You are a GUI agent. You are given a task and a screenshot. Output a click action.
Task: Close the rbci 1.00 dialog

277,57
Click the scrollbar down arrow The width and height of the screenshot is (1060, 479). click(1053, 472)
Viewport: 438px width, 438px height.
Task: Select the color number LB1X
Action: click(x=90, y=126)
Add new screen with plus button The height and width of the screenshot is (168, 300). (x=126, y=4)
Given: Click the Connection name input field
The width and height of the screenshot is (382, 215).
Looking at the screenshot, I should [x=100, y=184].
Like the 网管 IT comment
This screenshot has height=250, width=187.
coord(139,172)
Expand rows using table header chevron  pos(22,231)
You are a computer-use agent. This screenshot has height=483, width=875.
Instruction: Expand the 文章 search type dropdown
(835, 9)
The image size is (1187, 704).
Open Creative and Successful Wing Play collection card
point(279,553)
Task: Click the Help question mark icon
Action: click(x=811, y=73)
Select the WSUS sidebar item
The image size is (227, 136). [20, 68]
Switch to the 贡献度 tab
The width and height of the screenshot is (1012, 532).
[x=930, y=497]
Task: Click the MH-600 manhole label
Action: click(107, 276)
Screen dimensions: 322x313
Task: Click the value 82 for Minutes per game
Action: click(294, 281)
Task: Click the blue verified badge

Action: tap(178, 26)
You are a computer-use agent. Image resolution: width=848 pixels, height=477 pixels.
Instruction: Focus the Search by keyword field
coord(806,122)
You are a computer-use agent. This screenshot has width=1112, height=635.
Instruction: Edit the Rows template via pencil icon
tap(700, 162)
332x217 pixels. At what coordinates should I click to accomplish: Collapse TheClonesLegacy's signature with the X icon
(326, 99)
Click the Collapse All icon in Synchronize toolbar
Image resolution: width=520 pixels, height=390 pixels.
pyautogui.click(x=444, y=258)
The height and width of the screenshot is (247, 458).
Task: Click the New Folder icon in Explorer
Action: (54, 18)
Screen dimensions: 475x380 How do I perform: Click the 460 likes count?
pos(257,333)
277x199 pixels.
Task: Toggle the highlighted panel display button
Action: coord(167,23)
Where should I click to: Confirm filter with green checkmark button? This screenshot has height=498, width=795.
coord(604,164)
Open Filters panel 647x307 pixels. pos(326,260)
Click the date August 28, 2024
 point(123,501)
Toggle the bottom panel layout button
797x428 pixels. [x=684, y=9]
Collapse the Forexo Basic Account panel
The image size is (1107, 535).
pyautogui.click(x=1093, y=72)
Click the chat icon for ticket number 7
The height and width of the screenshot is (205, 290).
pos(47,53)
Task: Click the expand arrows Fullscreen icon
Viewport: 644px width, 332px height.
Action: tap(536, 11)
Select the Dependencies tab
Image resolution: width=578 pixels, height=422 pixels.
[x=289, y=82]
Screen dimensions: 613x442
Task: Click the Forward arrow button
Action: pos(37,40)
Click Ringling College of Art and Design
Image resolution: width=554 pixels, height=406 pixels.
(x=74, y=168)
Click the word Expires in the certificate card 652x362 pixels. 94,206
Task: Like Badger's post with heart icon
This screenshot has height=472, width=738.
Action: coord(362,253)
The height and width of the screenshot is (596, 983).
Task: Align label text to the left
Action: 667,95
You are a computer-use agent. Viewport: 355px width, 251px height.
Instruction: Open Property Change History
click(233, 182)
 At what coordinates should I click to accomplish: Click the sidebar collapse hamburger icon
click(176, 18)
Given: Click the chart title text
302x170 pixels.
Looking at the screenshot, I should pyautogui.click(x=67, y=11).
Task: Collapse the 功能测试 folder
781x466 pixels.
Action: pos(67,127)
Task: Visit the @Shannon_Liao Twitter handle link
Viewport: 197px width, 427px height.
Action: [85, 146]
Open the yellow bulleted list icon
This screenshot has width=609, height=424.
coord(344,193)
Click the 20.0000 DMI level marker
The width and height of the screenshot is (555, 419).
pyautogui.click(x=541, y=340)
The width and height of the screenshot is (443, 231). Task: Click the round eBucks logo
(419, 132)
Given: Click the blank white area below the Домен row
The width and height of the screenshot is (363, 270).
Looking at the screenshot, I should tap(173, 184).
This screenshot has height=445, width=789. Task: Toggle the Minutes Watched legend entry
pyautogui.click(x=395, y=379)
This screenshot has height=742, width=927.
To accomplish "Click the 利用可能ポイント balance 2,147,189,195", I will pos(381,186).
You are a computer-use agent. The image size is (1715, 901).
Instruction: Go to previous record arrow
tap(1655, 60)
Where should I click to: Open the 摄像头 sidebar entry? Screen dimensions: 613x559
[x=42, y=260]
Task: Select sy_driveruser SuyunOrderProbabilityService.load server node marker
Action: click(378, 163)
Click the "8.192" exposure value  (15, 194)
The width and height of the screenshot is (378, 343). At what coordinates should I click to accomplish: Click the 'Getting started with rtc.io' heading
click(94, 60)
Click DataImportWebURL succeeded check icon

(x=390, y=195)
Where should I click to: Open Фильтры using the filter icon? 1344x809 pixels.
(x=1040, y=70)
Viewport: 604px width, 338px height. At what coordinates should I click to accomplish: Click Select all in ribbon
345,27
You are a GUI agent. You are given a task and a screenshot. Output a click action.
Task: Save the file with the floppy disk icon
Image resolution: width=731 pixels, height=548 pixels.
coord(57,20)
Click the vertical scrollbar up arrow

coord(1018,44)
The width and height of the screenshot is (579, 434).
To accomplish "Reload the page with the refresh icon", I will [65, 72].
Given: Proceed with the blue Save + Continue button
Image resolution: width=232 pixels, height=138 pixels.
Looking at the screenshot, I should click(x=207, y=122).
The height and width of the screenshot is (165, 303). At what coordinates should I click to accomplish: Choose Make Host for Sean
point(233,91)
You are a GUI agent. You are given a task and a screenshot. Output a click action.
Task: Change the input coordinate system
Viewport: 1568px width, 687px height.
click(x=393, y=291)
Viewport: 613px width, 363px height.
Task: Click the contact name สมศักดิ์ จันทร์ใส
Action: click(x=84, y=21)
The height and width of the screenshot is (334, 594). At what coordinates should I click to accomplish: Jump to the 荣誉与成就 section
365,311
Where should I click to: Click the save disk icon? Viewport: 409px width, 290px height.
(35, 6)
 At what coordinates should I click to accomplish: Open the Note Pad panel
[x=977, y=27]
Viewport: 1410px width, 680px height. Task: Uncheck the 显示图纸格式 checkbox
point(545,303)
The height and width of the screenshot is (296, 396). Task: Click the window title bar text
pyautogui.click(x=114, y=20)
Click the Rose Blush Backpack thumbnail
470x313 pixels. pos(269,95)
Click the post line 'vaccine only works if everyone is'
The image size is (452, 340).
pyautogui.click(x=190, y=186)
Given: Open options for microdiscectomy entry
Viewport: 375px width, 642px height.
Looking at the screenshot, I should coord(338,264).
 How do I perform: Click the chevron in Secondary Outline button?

· · · · · · ·

ABOUT THIS TASK:
Repeat the listing above in full, exactly as given.

ANSWER SPACE:
You are a GUI agent. You are given a task and a screenshot. Output a click action.
Task: Close the rbci 1.00 dialog

277,57
Click the scrollbar down arrow The width and height of the screenshot is (1060, 479). click(1053, 472)
Viewport: 438px width, 438px height.
Task: Select the color number LB1X
Action: click(x=90, y=126)
Add new screen with plus button The height and width of the screenshot is (168, 300). (x=126, y=4)
Given: Click the Connection name input field
The width and height of the screenshot is (382, 215).
Looking at the screenshot, I should [x=100, y=184].
Like the 网管 IT comment
This screenshot has height=250, width=187.
coord(139,172)
Expand rows using table header chevron  pos(22,231)
You are a computer-use agent. This screenshot has height=483, width=875.
Instruction: Expand the 文章 search type dropdown
(835, 9)
The image size is (1187, 704).
Open Creative and Successful Wing Play collection card
point(279,553)
Task: Click the Help question mark icon
Action: click(x=811, y=73)
Select the WSUS sidebar item
The image size is (227, 136). [20, 68]
Switch to the 贡献度 tab
The width and height of the screenshot is (1012, 532).
[x=930, y=497]
Task: Click the MH-600 manhole label
Action: click(107, 276)
Screen dimensions: 322x313
Task: Click the value 82 for Minutes per game
Action: click(294, 281)
Task: Click the blue verified badge

Action: tap(178, 26)
You are a computer-use agent. Image resolution: width=848 pixels, height=477 pixels.
Instruction: Focus the Search by keyword field
coord(806,122)
You are a computer-use agent. This screenshot has width=1112, height=635.
Instruction: Edit the Rows template via pencil icon
tap(700, 162)
332x217 pixels. At what coordinates should I click to accomplish: Collapse TheClonesLegacy's signature with the X icon
(326, 99)
Click the Collapse All icon in Synchronize toolbar
Image resolution: width=520 pixels, height=390 pixels.
pyautogui.click(x=444, y=258)
The height and width of the screenshot is (247, 458).
Task: Click the New Folder icon in Explorer
Action: (54, 18)
Screen dimensions: 475x380 How do I perform: Click the 460 likes count?
pos(257,333)
277x199 pixels.
Task: Toggle the highlighted panel display button
Action: coord(167,23)
Where should I click to: Confirm filter with green checkmark button? This screenshot has height=498, width=795.
coord(604,164)
Open Filters panel 647x307 pixels. pos(326,260)
Click the date August 28, 2024
 point(123,501)
Toggle the bottom panel layout button
797x428 pixels. [x=684, y=9]
Collapse the Forexo Basic Account panel
The image size is (1107, 535).
pyautogui.click(x=1093, y=72)
Click the chat icon for ticket number 7
The height and width of the screenshot is (205, 290).
pos(47,53)
Task: Click the expand arrows Fullscreen icon
Viewport: 644px width, 332px height.
Action: tap(536, 11)
Select the Dependencies tab
Image resolution: width=578 pixels, height=422 pixels.
[x=289, y=82]
Screen dimensions: 613x442
Task: Click the Forward arrow button
Action: pos(37,40)
Click Ringling College of Art and Design
Image resolution: width=554 pixels, height=406 pixels.
(x=74, y=168)
Click the word Expires in the certificate card 652x362 pixels. 94,206
Task: Like Badger's post with heart icon
This screenshot has height=472, width=738.
Action: coord(362,253)
The height and width of the screenshot is (596, 983).
Task: Align label text to the left
Action: 667,95
You are a computer-use agent. Viewport: 355px width, 251px height.
Instruction: Open Property Change History
click(233, 182)
 At what coordinates should I click to accomplish: Click the sidebar collapse hamburger icon
click(176, 18)
Given: Click the chart title text
302x170 pixels.
Looking at the screenshot, I should pyautogui.click(x=67, y=11).
Task: Collapse the 功能测试 folder
781x466 pixels.
Action: pos(67,127)
Task: Visit the @Shannon_Liao Twitter handle link
Viewport: 197px width, 427px height.
Action: [85, 146]
Open the yellow bulleted list icon
This screenshot has width=609, height=424.
coord(344,193)
Click the 20.0000 DMI level marker
The width and height of the screenshot is (555, 419).
pyautogui.click(x=541, y=340)
The width and height of the screenshot is (443, 231). Task: Click the round eBucks logo
(419, 132)
Given: Click the blank white area below the Домен row
The width and height of the screenshot is (363, 270).
Looking at the screenshot, I should tap(173, 184).
This screenshot has height=445, width=789. Task: Toggle the Minutes Watched legend entry
pyautogui.click(x=395, y=379)
This screenshot has height=742, width=927.
To accomplish "Click the 利用可能ポイント balance 2,147,189,195", I will pos(381,186).
You are a computer-use agent. The image size is (1715, 901).
Instruction: Go to previous record arrow
tap(1655, 60)
Where should I click to: Open the 摄像头 sidebar entry? Screen dimensions: 613x559
[x=42, y=260]
Task: Select sy_driveruser SuyunOrderProbabilityService.load server node marker
Action: click(378, 163)
Click the "8.192" exposure value  (15, 194)
The width and height of the screenshot is (378, 343). At what coordinates should I click to accomplish: Click the 'Getting started with rtc.io' heading
click(94, 60)
Click DataImportWebURL succeeded check icon

(x=390, y=195)
Where should I click to: Open Фильтры using the filter icon? 1344x809 pixels.
(x=1040, y=70)
Viewport: 604px width, 338px height. At what coordinates should I click to accomplish: Click Select all in ribbon
345,27
You are a GUI agent. You are given a task and a screenshot. Output a click action.
Task: Save the file with the floppy disk icon
Image resolution: width=731 pixels, height=548 pixels.
coord(57,20)
Click the vertical scrollbar up arrow

coord(1018,44)
The width and height of the screenshot is (579, 434).
To accomplish "Reload the page with the refresh icon", I will [65, 72].
Given: Proceed with the blue Save + Continue button
Image resolution: width=232 pixels, height=138 pixels.
Looking at the screenshot, I should click(x=207, y=122).
The height and width of the screenshot is (165, 303). At what coordinates should I click to accomplish: Choose Make Host for Sean
point(233,91)
You are a GUI agent. You are given a task and a screenshot. Output a click action.
Task: Change the input coordinate system
Viewport: 1568px width, 687px height.
click(x=393, y=291)
Viewport: 613px width, 363px height.
Task: Click the contact name สมศักดิ์ จันทร์ใส
Action: click(x=84, y=21)
The height and width of the screenshot is (334, 594). At what coordinates should I click to accomplish: Jump to the 荣誉与成就 section
365,311
Where should I click to: Click the save disk icon? Viewport: 409px width, 290px height.
(35, 6)
 At what coordinates should I click to accomplish: Open the Note Pad panel
[x=977, y=27]
Viewport: 1410px width, 680px height. Task: Uncheck the 显示图纸格式 checkbox
point(545,303)
The height and width of the screenshot is (296, 396). Task: Click the window title bar text
pyautogui.click(x=114, y=20)
Click the Rose Blush Backpack thumbnail
470x313 pixels. pos(269,95)
Click the post line 'vaccine only works if everyone is'
The image size is (452, 340).
pyautogui.click(x=190, y=186)
Given: Open options for microdiscectomy entry
Viewport: 375px width, 642px height.
Looking at the screenshot, I should coord(338,264).
 How do I perform: Click the chevron in Secondary Outline button?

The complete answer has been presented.